O homem percebe a movimentação próximo a uma grande pedra e caminha na direção do garoto, que está ajoelhado na areia. Ele se curva um pouco e tenta conversar com o menino.

- Olá, me chamo Manuel, e como tu chamas? - O visitante português tenta uma saudação amigável. Ele já tinha ouvido falar do quanto nativo como aquele poderia ser agressivo.

Em resposta, veio o silêncio. Kauã encarava o velho com a testa franzida, não entendendo nenhuma palavra que saia da boca do homem que, por sua vez, captou logo a distinção de idiomas pela expressão do jovem.

- Sua casa, onde estais a morar? - Ele junta as mãos no formato de casa e com gestos, caras e bocas tenta se comunicar.

Entendendo o que ele quis dizer, o índio aponta para tudo que está ao redor, mostrando para ele, que a natureza era sua casa.

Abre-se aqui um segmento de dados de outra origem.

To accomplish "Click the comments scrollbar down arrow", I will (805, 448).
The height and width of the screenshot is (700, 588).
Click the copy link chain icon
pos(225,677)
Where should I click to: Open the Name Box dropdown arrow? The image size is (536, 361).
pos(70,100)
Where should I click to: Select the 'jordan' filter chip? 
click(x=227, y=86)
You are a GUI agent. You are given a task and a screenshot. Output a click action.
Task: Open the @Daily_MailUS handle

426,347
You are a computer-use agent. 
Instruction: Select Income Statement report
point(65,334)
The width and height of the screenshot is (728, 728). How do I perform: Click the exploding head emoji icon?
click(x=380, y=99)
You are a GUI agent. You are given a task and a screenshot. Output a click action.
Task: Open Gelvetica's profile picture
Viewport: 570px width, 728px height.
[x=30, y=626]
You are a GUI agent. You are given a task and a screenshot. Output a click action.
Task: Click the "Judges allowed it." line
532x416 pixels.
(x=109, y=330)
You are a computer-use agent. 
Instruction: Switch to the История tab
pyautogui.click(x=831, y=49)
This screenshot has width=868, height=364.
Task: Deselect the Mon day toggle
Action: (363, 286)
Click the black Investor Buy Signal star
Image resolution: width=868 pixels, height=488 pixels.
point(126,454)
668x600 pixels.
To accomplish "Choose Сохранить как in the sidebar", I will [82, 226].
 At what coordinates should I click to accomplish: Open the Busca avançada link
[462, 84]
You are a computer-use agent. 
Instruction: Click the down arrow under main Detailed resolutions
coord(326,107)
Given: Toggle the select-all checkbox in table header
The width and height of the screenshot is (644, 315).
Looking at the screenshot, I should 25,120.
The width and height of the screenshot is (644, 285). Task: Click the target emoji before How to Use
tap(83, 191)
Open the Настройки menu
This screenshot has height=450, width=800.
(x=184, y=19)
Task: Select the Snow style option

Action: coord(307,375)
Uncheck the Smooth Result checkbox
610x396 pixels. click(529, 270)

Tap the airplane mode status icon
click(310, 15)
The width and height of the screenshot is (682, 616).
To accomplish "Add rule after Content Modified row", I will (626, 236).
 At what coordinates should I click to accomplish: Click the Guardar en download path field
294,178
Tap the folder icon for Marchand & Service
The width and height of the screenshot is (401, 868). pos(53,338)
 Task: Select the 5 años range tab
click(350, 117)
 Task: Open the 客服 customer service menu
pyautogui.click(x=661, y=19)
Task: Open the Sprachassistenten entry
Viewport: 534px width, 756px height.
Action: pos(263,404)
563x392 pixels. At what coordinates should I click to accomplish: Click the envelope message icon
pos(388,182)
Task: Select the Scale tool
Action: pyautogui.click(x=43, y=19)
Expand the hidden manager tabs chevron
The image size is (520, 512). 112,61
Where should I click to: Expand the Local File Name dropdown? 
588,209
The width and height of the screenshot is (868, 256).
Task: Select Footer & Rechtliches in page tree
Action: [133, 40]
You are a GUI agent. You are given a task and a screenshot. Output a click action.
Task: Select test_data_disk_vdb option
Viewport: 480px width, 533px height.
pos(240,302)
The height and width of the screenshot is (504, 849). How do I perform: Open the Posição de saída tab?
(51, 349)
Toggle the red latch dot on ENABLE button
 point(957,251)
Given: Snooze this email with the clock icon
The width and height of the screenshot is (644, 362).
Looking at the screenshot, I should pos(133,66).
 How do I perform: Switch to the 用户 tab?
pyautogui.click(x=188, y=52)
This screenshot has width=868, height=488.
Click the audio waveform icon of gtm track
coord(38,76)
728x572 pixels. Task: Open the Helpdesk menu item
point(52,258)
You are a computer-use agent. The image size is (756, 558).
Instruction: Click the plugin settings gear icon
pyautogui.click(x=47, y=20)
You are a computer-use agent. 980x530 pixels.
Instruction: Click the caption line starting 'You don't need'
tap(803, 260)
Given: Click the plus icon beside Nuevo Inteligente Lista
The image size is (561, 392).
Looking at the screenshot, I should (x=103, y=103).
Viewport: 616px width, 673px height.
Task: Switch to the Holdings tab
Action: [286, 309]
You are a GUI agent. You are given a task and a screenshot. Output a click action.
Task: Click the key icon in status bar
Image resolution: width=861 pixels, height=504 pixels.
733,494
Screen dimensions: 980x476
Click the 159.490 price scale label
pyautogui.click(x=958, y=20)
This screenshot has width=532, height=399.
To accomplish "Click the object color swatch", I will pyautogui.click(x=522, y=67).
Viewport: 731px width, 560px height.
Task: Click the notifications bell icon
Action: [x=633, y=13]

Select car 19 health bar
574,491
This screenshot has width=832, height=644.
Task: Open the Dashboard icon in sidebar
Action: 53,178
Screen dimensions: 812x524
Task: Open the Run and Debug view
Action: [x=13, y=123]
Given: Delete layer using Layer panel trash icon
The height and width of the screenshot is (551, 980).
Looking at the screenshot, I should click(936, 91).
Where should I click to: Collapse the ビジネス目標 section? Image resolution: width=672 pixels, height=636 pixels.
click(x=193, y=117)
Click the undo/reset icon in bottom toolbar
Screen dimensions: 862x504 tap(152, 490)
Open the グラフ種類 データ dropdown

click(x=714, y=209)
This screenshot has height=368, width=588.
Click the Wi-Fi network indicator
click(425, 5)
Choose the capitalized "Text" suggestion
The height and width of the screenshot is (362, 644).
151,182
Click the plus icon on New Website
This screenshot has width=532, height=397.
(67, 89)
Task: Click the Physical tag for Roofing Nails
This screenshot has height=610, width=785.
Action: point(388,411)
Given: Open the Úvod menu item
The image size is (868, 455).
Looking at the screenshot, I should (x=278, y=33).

Aquilo de certa forma assustou o explorador. Como um menino de porte mediano, poderia sobreviver na selva? Como ele comia? Onde dormia? Será que haviam mais como ele? Todas aquelas perguntas despertaram a curiosidade de Manuel, que já estava ali com segundas intenções.

O português tira do bolso de seu casaco um espelho, todo dourado, e oferece a Kauã, que titubeia antes de aceitá-lo. O homem se aproxima mais um pouco, diminuindo assim a distância entre os dois, mesmo com medo de um ataque inesperado. Segura a mão do pequeno e faz com que ele enxergue seu reflexo.

No momento em que Kauã vê sua imagem refletida no espelho ele olha para o homem incrédulo, se revezando entre olhar para o pequeno objeto e para os olhos de Manuel, repetidas vezes. Agarra em seu braço e o puxa em direção ao mar. O português se assusta com o ato, endurecendo o corpo momentaneamente, mas acaba decidindo seguir o garoto. Eles chegam na beira da água, e o índio aponta para o espelho e depois aponta para o mar.

O português compreende o gesto, e curva a cabeça para baixo, olhando fixamente para o mar, que quebra em seus pés, a cada vai e vem das ondas. O rosto branco do homem reflete bem discretamente na água, e ele consegue compreender o que o índio tentava lhe mostrar.